Vector Databases
Specialized system for storing, managing, and querying high-dimensionality data (vectors/embeddings). Unlike traditional databases that search for exact matches, vector databases find data by similarity, being fundamental for AI applications such as semantic search, recommendation systems, and LLMs.
Fundamental Concepts
Vector: List of numbers representing coordinates in multidimensional space.
- Example:
[12, 13, 19, 8, 9] - Just as (x, y) defines a 2D point, vectors define points in spaces of hundreds or thousands of dimensions
Embedding: Numerical vector representation of data (text, image, audio) generated by Machine Learning models.

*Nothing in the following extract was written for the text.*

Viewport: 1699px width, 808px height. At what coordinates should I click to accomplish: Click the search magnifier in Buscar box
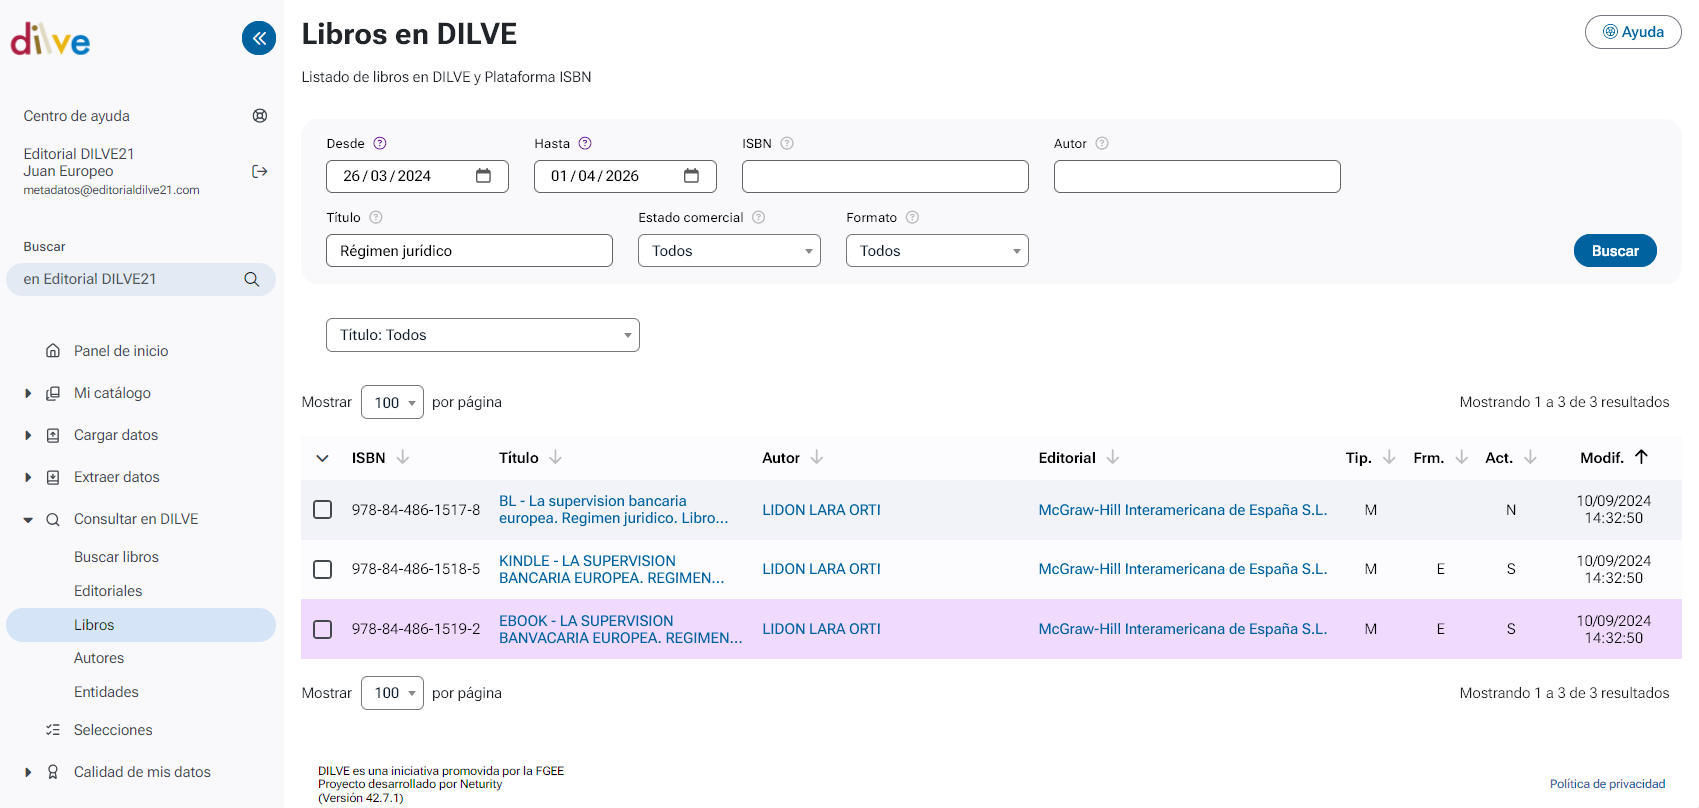[x=252, y=280]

- Semantically similar data generates embeddings close in vector space
- Example: "weather forecast" and "will it rain?" have numerically close embeddings
How It Works
The similarity search process involves two stages:
1. Indexing
- Raw data (text, image, product) is processed by ML model
- Model generates numerical vector (embedding) capturing data characteristics
- Vector is stored with reference to original data
- Semantically similar vectors are organized close in space
2. Search
- Query is converted to numerical vector (embedding) using the same ML model
- Optimized algorithms calculate distances between vectors
- System returns original data from closest vectors

Data vectorization (embedding generation) is done once, during indexing, and vectors are stored in the vector database.

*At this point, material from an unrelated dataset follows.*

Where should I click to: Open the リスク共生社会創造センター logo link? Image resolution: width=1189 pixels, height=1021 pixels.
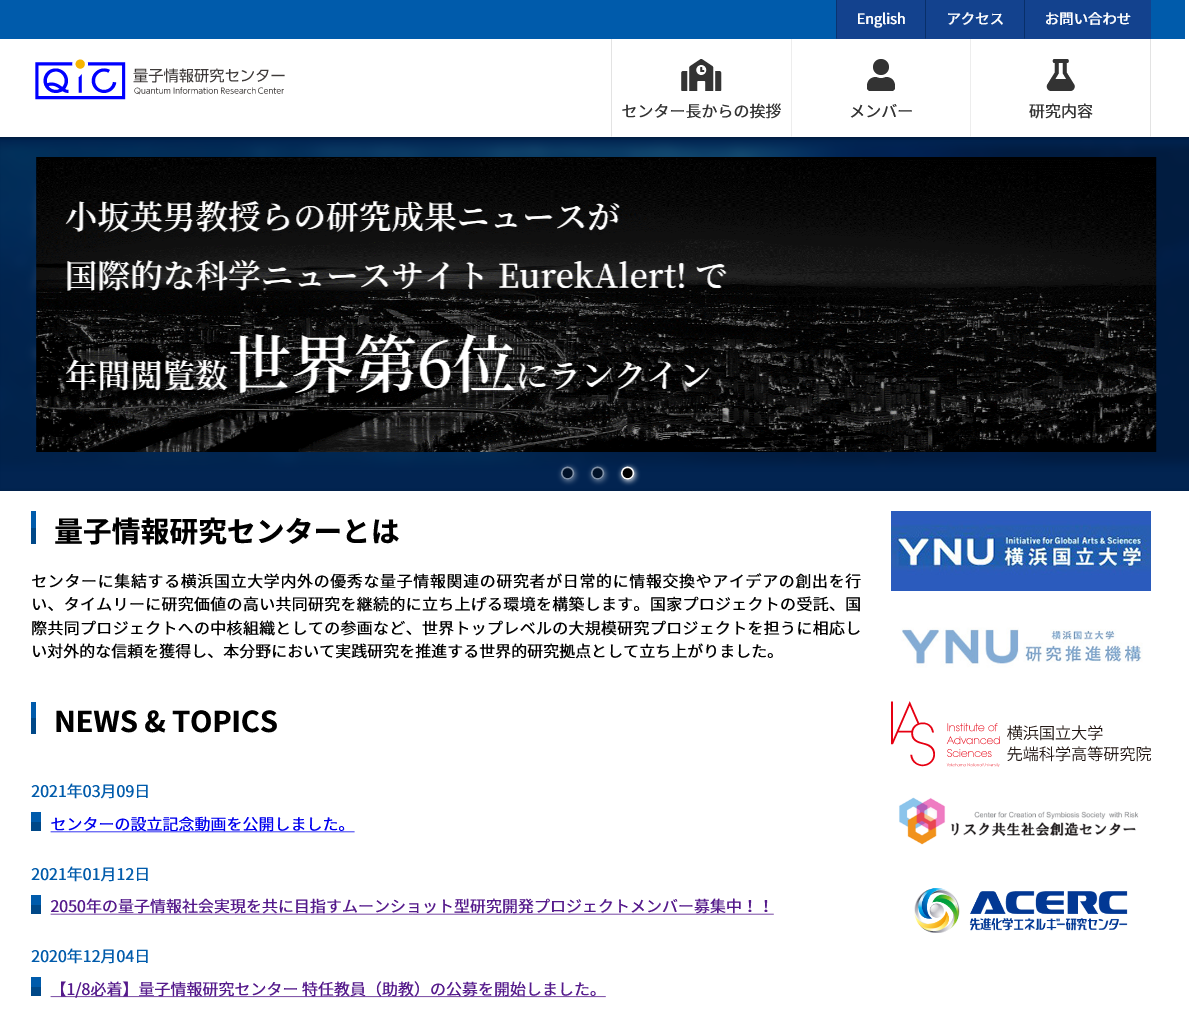tap(1020, 821)
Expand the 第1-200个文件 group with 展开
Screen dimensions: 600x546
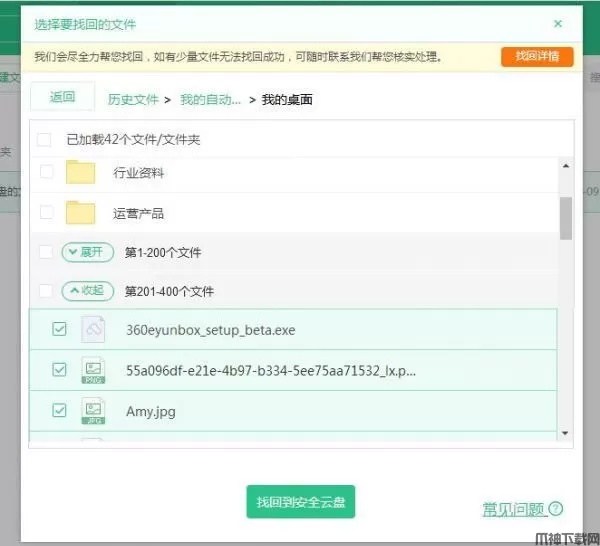coord(88,252)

During query, the search text is vectorized and the vector database calculates similarity between the search vector and stored vectors.
Use Cases
| Application | Description | Examples |
|---|---|---|
| Semantic Search | Finds contextually relevant information regardless of exact keywords | Image search, article recommendation, document search |
| Recommendation Systems | Suggests similar items based on characteristics and preferences | Products, music, movies, content |
| ML/Deep Learning | Long-term memory for models - stores embeddings for fast query | Feature cache, transfer learning |
| LLMs and Generative AI | Provides additional context via RAG (Retrieval-Augmented Generation) | ChatGPT with external knowledge, specialized assistants |
Advantages
Querying ML models directly for each search is expensive, slow, and not scalable. Vector databases solve this:
| Advantage | Benefit |
|---|---|
| Efficiency | Data processed once during indexing; queries in milliseconds |
| Cost-Effectiveness | Eliminates continuous reprocessing by AI model |
| Scalability | Supports billions of vectors without performance loss |
| Persistent Memory | Stores knowledge accessible quickly and contextually |
pgvector
Open-source extension that adds vector operations and similarity search support to PostgreSQL, allowing direct storage, indexing, and querying of vector data in the database.
Main features:
- Efficient storage of dense vectors
- Fast similarity search with multiple distance operators
- Native integration with PostgreSQL query planner
- Support for specialized indexing (IVFFlat and HNSW)
vector Data Type
pgvector introduces the vector(n) data type, where n represents the number of dimensions.
Characteristics:
- Dimensionality: Through parameter
nyou can specify vector dimensionality (e.g.,vector(1536)for OpenAI embedding models). When omitted, the column accepts vectors of any dimension. - Storage: Compact binary format in PostgreSQL data pages
- Validation: If
nis specified, ensures dimensional consistency across all entries
CREATE TABLE documents (
id SERIAL PRIMARY KEY,
content TEXT,
embedding VECTOR(1536) -- OpenAI text-embedding-ada-002
);
INSERT INTO documents (content, embedding)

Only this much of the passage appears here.